## LANGKAH YANG DIPERLUKAN
[a] Kutip dengan tepat bagian berita tentang penjahit konveksi APD di Boyolali dari "Peluang usaha memproduksi" sampai "pada Jumat (23/7/2021).".
[b] Tuliskan lanjutan berita tentang penjahit konveksi APD di Boyolali, dimulai setelah kalimat terakhirnya.

## TEKS YANG DITAMPILKAN
Penjahit Konveksi Kewalahan Terima Order Alat Pelindung Diri

Konveksi memproduksi alat pelindung diri di Boyolali. (Yulianto/Fokusjateng.com)

FOKUS JATENG-BOYOLALI-Penjahit konveksi yang memproduksi alat pelindung diri (APD) atau baju hazmat tenaga medis di Boyolali terpaksa harus menolak pesanan karena tidak mampu meproduksi lebih.

“Pesanan naik sejak Juli. Sedangkan saya hanya bisa memproduksi sekitar 1.200 baju setiap harinya ditiga pabrik garment. Sedangkan karyawan total saya hanya 60 orang. Jadi saya sering menolak pesanan lebih, karena menyesuaikan kemampuan karyawan,” kata Yuli T.B Pemilik Gracia Garment Banyudono.

Yuli biasanya memprodukai 1.200 baju hazmat dalam sehari. Namun, pesanan melonjak dan produksi naik sampai 50 persen atau sekitar 1.700 baju. Yuli mengaku sudah kawalahan, dan menolak pesanan di luar kemampuan produksi.

Peluang usaha memproduksi baju hazmat ini mulai ditekuninya, ketika mengerjakan pesanan distributor dari Solo, Semarang, Surabaya hingga Jakarta. Namun sejak Covid 19 melanda pesanan APD terus meningkat, bahkan pihaknya sempat kewalahan untuk memenuhi permintaan yang datang dari berbagai daerah.

“Kami rata-rata memprodukai 1.200 baju hazmat dalam sehari. Namun, pesanan melonjak dan produksi naik sampai 50 persen atau sekitar 1.700 baju. Ya kawalahan lah, dan terpaksa kami menolak pesanan karena sudah di luar kemampuan produksi,” ujarnya saat ditemui di Pabrik Garment miliknya di Sambi, pada Jumat (23/7/2021).

## DATA YANG DIBERIKAN
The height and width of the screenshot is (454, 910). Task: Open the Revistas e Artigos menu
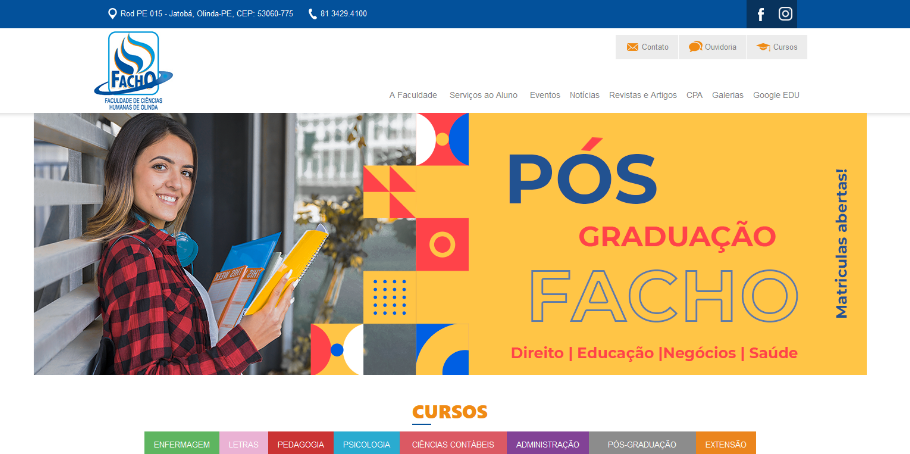(643, 95)
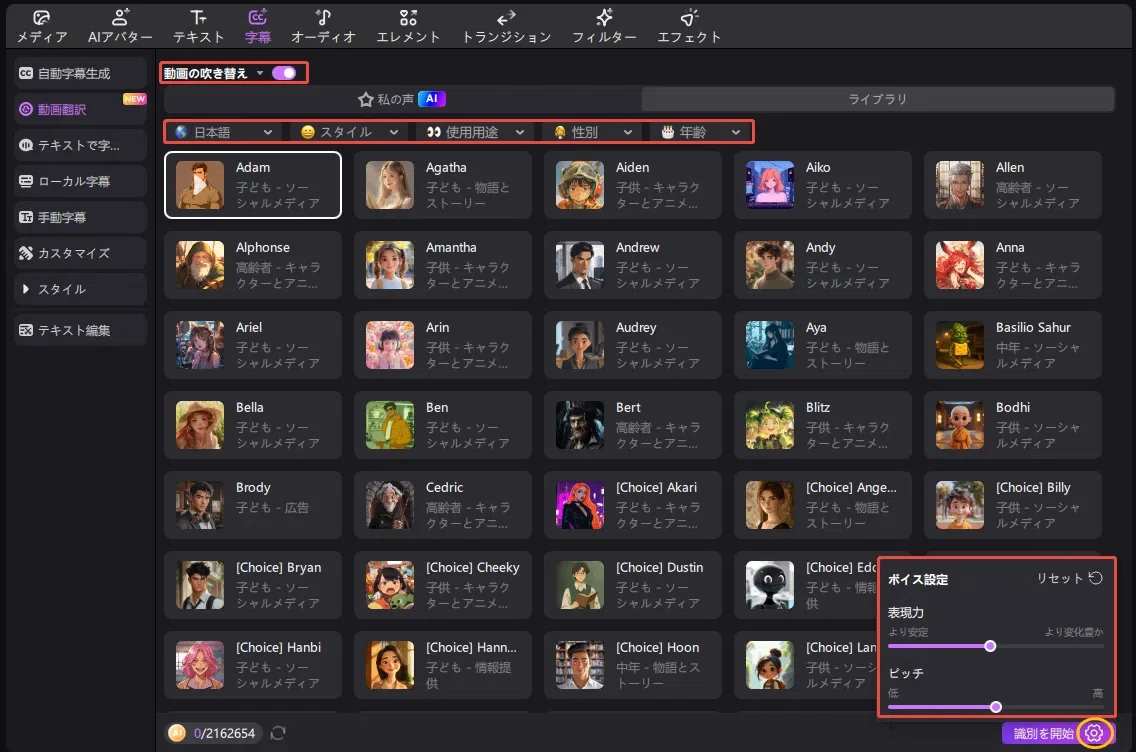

## JAWABAN PER TUGAS
[a]
Peluang usaha memproduksi baju hazmat ini mulai ditekuninya, ketika mengerjakan pesanan distributor dari Solo, Semarang, Surabaya hingga Jakarta. Namun sejak Covid 19 melanda pesanan APD terus meningkat, bahkan pihaknya sempat kewalahan untuk memenuhi permintaan yang datang dari berbagai daerah.

“Kami rata-rata memprodukai 1.200 baju hazmat dalam sehari. Namun, pesanan melonjak dan produksi naik sampai 50 persen atau sekitar 1.700 baju. Ya kawalahan lah, dan terpaksa kami menolak pesanan karena sudah di luar kemampuan produksi,” ujarnya saat ditemui di Pabrik Garment miliknya di Sambi, pada Jumat (23/7/2021).

[b]
APD yang di produksi olehnya, lanjut Yuli sudah sesuai dengan standar kementrian kesehatan. Ada dua jenis baju hazmat. Yakni baju hazmat untuk area ring 1 atau bersentuhan langsung dengan pasien covid-19 seperti tenaga kesehatan (Nakes) RS maupun relawan pemakaman. Baju tersebut hanya bisa digunakan sekali. Kemudian baju hazmat untuk area ring 2 bisa digunakan sampai dua kali.

Hamzat suit microporous breathable ini bersifat waterproof, antivirus, anti droplet, anti bakteri, anti debu, anti statik, tidak gerah dan nyaman digunakan. Produksi ini juga dikhususkan untuk penanganan covid-19 tertutama untuk suplai RS dan relawan.

“Kalau bahan untuk ring 1 itu lebih mahal dan harus impor. Jadi pembuatannya menunggu bahan ada. Baju hazmat yang diproduksi juga sudah lengkap dengan sarung sepatunya. Selain itu bahan produksi juga naik 5-10 persen dan masih wajar,” imbuhnya.

Adapun proses pembuatan baju hazmat ini dimulai dari pengukuran dan pemotongan kain. Baru dilakukan obras dan penjahitan. Setelah itu dilakukan proses shelling atau menutup rongga jahitan menggunakan selotip khusus. Guna meminimalisir kebocoran baju hazmat.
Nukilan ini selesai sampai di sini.